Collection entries

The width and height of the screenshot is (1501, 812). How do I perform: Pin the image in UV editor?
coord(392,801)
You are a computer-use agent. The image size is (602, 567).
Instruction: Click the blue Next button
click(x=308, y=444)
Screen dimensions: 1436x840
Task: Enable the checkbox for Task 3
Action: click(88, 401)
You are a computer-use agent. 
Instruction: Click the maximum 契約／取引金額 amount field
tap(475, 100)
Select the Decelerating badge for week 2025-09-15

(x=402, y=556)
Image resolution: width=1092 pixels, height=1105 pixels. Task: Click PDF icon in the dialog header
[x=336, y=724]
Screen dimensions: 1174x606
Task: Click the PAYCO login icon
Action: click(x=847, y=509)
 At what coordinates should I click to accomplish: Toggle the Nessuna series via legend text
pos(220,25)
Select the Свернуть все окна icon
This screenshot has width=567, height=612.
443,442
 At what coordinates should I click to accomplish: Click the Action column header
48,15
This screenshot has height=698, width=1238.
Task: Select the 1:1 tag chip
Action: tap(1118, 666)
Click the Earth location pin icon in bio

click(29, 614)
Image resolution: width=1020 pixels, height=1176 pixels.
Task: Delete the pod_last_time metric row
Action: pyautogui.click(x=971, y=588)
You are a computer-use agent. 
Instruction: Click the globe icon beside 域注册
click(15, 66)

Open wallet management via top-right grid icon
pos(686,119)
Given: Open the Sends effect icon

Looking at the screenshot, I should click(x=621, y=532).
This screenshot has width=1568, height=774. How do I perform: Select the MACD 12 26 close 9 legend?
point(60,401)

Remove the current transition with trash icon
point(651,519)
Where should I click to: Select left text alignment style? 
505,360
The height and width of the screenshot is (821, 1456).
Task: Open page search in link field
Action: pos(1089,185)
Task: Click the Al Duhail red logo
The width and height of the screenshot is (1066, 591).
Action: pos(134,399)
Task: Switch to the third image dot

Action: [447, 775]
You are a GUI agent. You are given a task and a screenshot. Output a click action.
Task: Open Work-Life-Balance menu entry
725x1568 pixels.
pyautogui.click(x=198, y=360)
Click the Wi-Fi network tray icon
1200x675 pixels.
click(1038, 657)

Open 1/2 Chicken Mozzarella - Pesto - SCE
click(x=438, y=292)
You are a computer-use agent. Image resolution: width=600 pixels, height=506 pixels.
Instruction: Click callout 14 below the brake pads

PROBLEM TO WORK ON
Search the data above for the word "agent". Copy each line it is in.

WRITTEN ANSWER
You are a computer-use agent. The image size is (602, 567).
You are a computer-use agent. 
You are a computer-use agent. 
You are a GUI agent. You are given a task and a screenshot. Output a click action.
You are a computer-use agent. Image resolution: width=600 pixels, height=506 pixels.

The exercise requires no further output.